## SHORT TASK
Output the lines of the listing below as a numbered list, omitting any blank lines and leaving out the pictures.

━━━━━━━━━━━━━━━━━━━━━━━━━━━━━━

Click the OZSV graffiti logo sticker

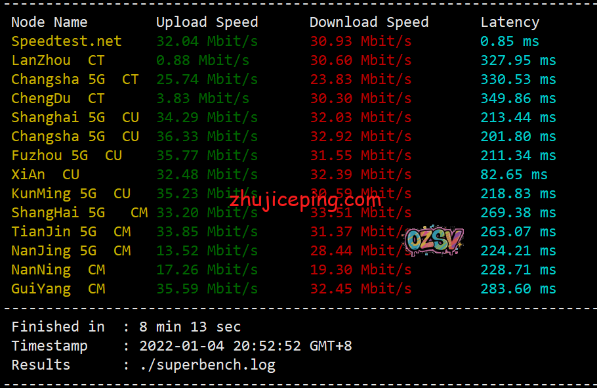pos(434,240)
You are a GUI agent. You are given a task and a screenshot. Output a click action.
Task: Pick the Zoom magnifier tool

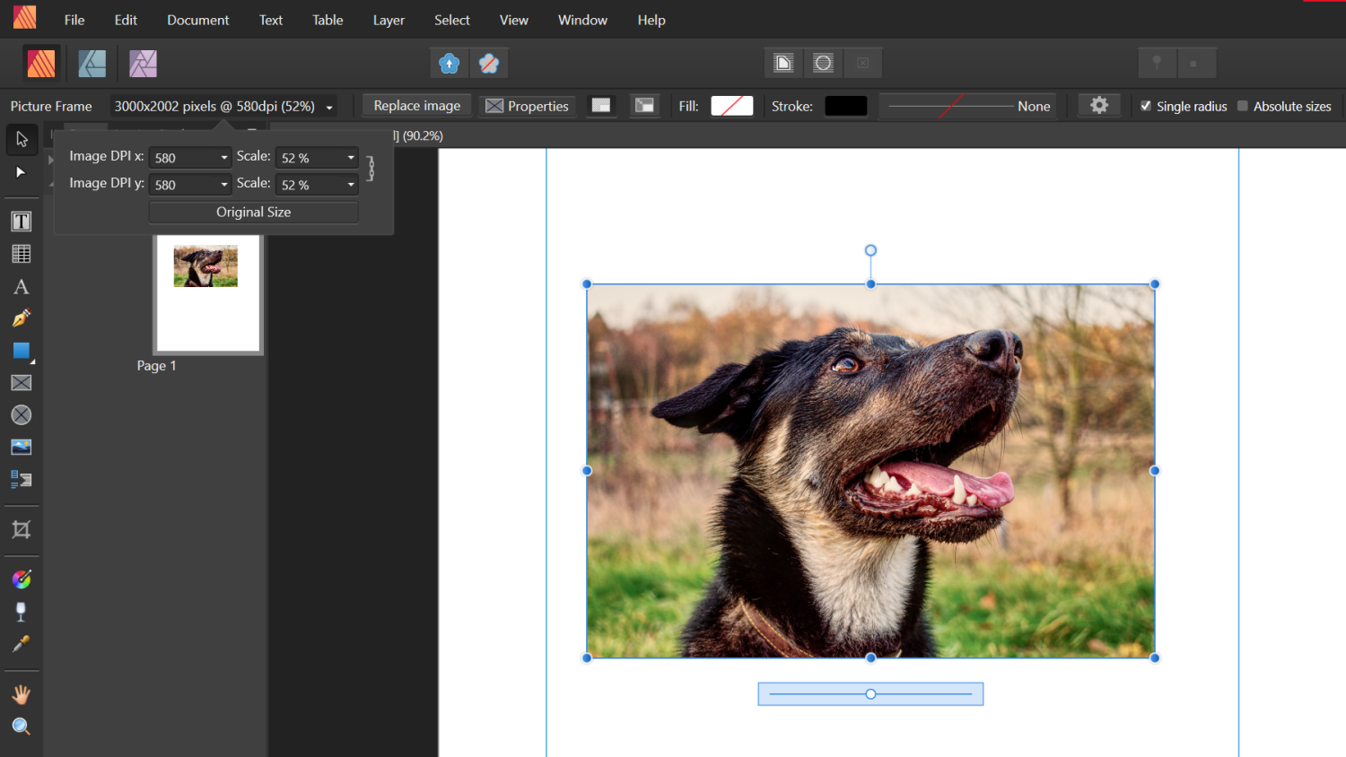pyautogui.click(x=22, y=727)
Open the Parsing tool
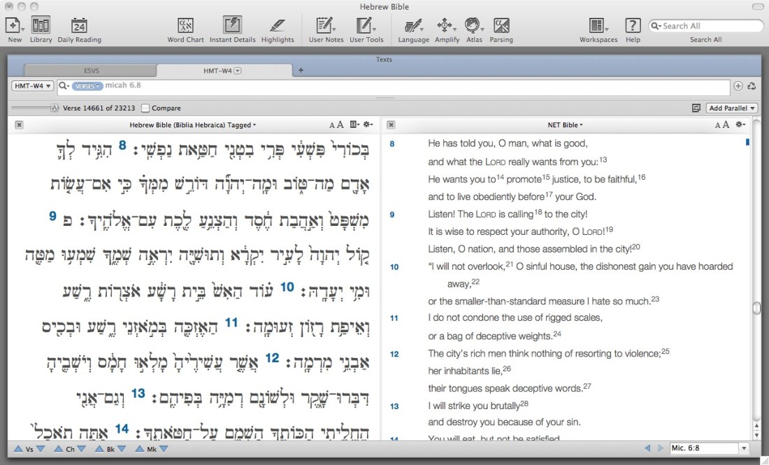This screenshot has width=769, height=465. [x=501, y=27]
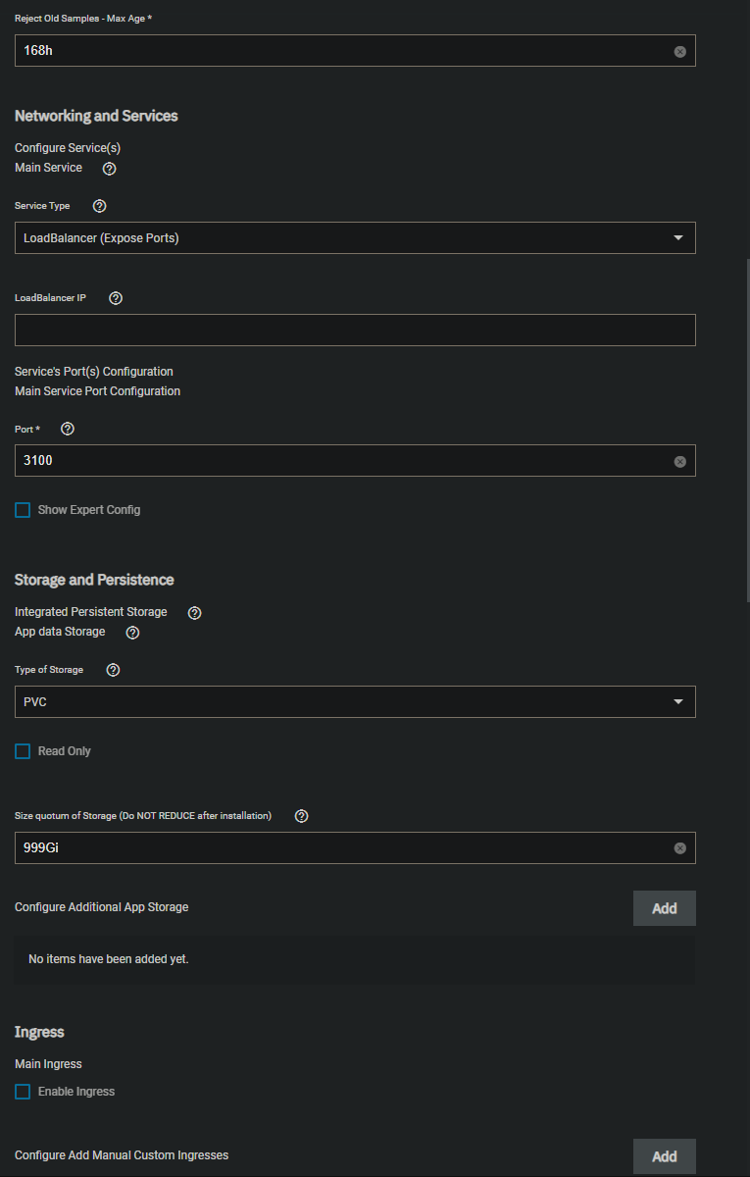Open the Integrated Persistent Storage help tooltip
Viewport: 750px width, 1177px height.
(193, 612)
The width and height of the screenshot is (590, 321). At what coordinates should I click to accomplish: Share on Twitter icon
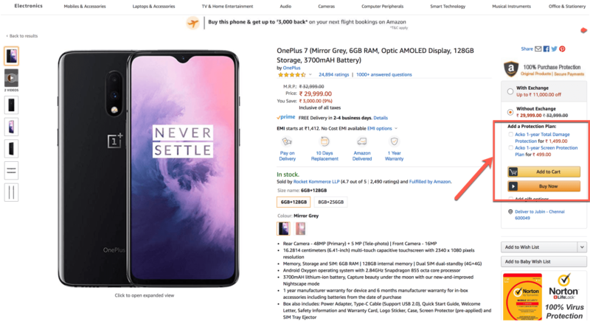click(x=554, y=49)
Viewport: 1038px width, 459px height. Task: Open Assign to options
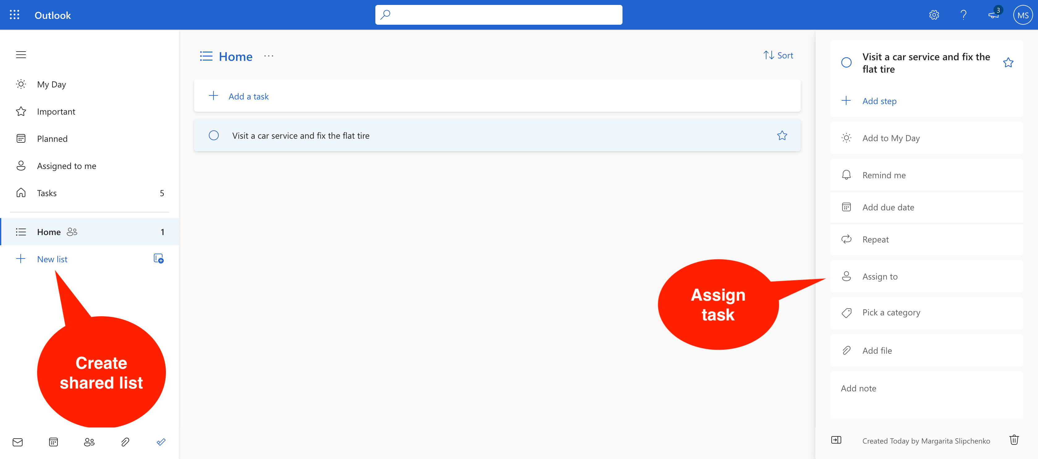coord(880,276)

━━━━━━━━━━━━━━━━━━━━━━━━━━━━━━

## WRITTEN SOLUTION
1. Click the OZSV graffiti logo sticker
2. pos(434,240)
3. You are a GUI agent. You are given a task and a screenshot. Output a click action.
4. Task: Pick the Zoom magnifier tool
5. pyautogui.click(x=22, y=727)
6. Open the Parsing tool
7. This screenshot has width=769, height=465. [x=501, y=27]
8. Open the Integrated Persistent Storage help tooltip
9. Viewport: 750px width, 1177px height.
10. (193, 612)
11. The width and height of the screenshot is (590, 321). At what coordinates should I click to accomplish: Share on Twitter icon
12. click(x=554, y=49)
13. Viewport: 1038px width, 459px height. Task: Open Assign to options
14. coord(880,276)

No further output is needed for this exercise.